Bassett Road Forest Restoration Project
The Bassett Road Tract is located at the corner of Route 45 and Bassett Road in Mannington and is also bounded by Mannington Creek, Culliers Run, and their tributaries. Like the Salem Grassland Restoration Site, this area and the surrounding landscape fall within the Mannington Meadows Important Bird Area, the Mannington Meadows Natural Heritage Priority Site, and the Delaware Estuary Ramsar site. The mosaic of wetlands, streams, forest, and early successional habitat provides critical nesting and foraging habitat for bald eagles, osprey, and sandhill cranes, as well as vital resources for a variety of native mammals, reptiles, amphibians, invertebrates, and fish species. The area offers important stopover habitat for migratory birds as well as prime wintering habitat for a variety of waterfowl species.
The Bassett Road Tract was once a working ornamental plant nursery that closed in the 1990s. The New Jersey Division of Fish and Wildlife eventually purchased the land, and in 2011 New Jersey Audubon began to implement restoration efforts to improve early successional habitat there. Because of the unique history of this tract, management activities proved to be an interesting challenge. Many of the original ornamental trees planted in the nursery are still present within this ecosystem, including saw-toothed oak, European chestnut, Japanese cherry, and a variety of arborvitaes. Although these species are non-native, many are not considered invasive, and have been left in place. Instead, management has focused primarily on improving habitat structure, promoting regeneration of native plants, and controlling those non-native plants that are invasive and that do pose a significant threat. Mile-a-minute vine, autumn olive, Japanese honeysuckle, and Bradford pear are some examples of invasive and non-native plants that threaten the biodiversity and health of this ecosystem and that are targets for control.

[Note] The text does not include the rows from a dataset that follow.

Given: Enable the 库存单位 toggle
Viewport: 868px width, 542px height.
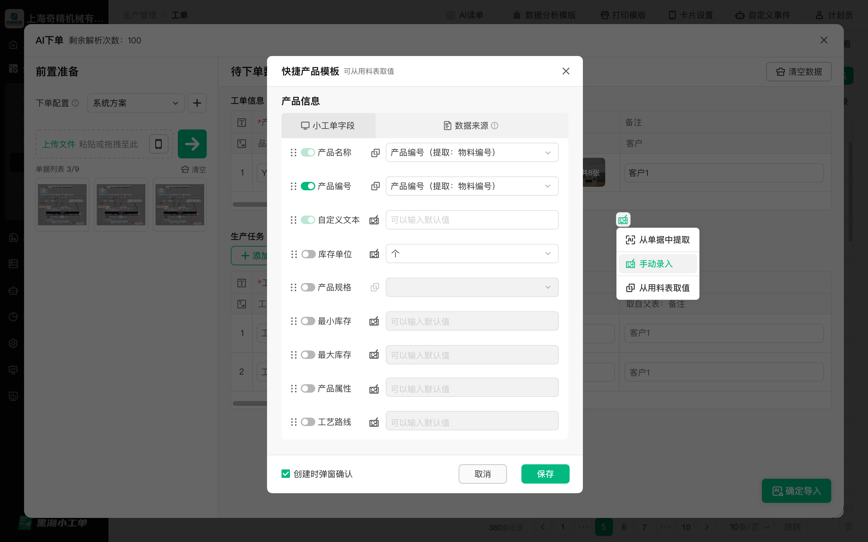Looking at the screenshot, I should pyautogui.click(x=307, y=254).
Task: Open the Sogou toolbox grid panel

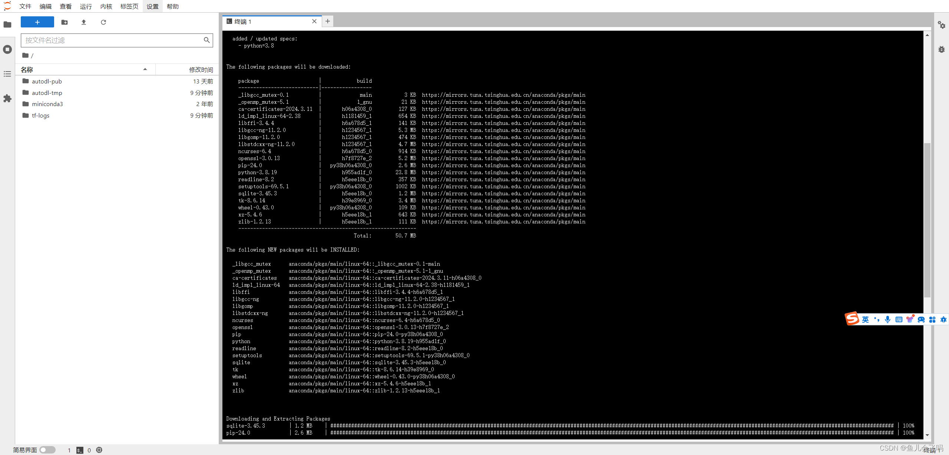Action: tap(933, 319)
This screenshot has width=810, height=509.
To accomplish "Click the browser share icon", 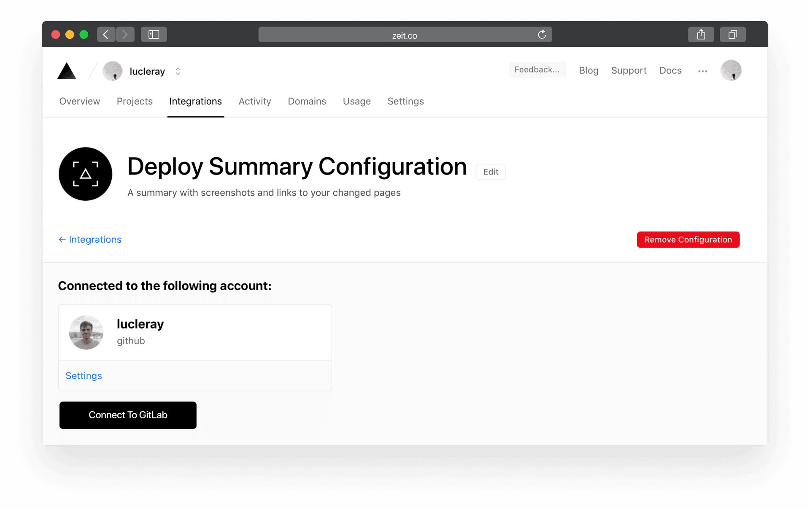I will coord(701,35).
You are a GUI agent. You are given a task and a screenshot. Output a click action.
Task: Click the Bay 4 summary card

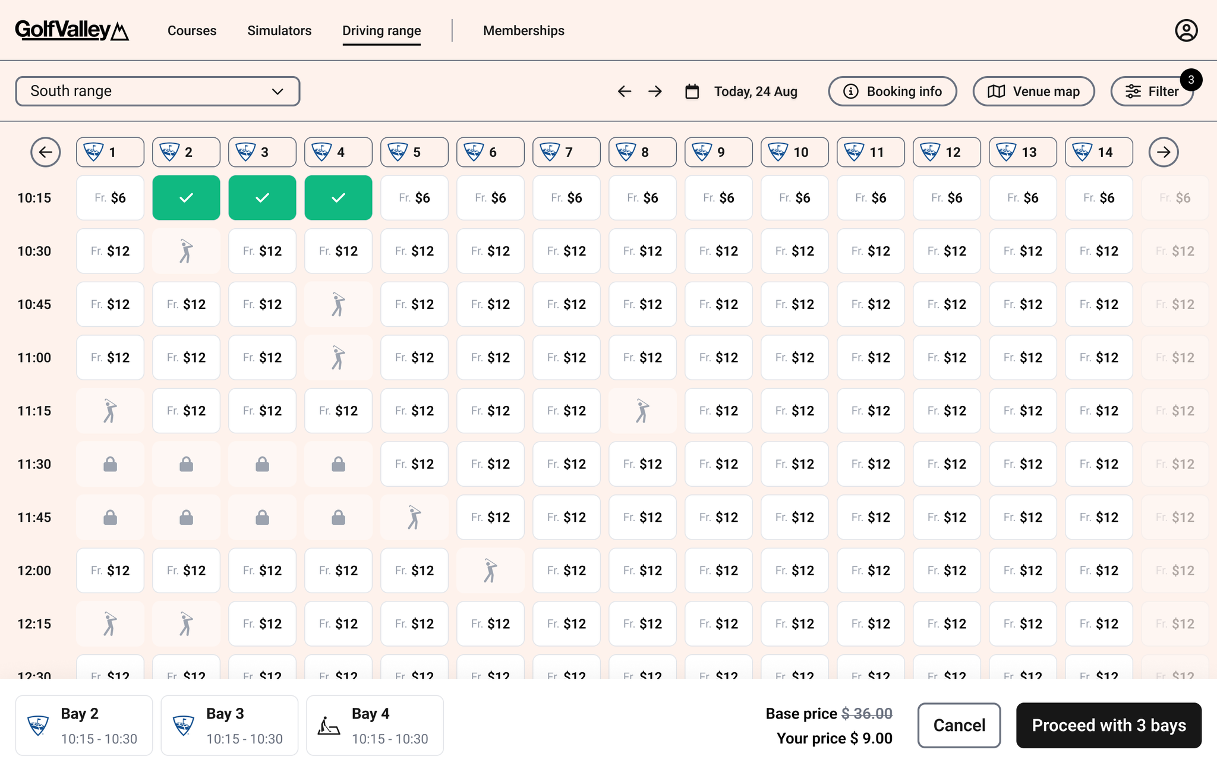coord(375,726)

Mile-a-minute vine, Japanese honeysuckle, and autumn olive are all considered widespread invasive plants due to their ability to outcompete native vegetation. Autumn olive may have been offered for sale at the nursery; it may have been planted at one time to attract wildlife; or its seed may have been spread by traveling birds. Whatever the reason, the plant had multiplied significantly and had come to dominate many sections of the former nursery. It is the target of intensive management at the site. Bradford pear, a popular ornamental plant, was almost certainly planted as part of the nursery’s inventory, but appears to have spread within the Bassett Road tract. This species is now considered an emerging invasive threat in New Jersey, and management is critical. A variety of techniques, including hand removal, herbicide application, and forestry mowing, are allowing us to control these invasive species while promoting native plant regeneration and enhancing vegetative structure. The creation of several early successional habitat stages will provide resources to a variety of plants and animals, including American woodcock. The improved ecosystem will also enhance the vegetative buffer surrounding the Mannington Meadows wetland complex, a service that is important for water quality and soil conservation.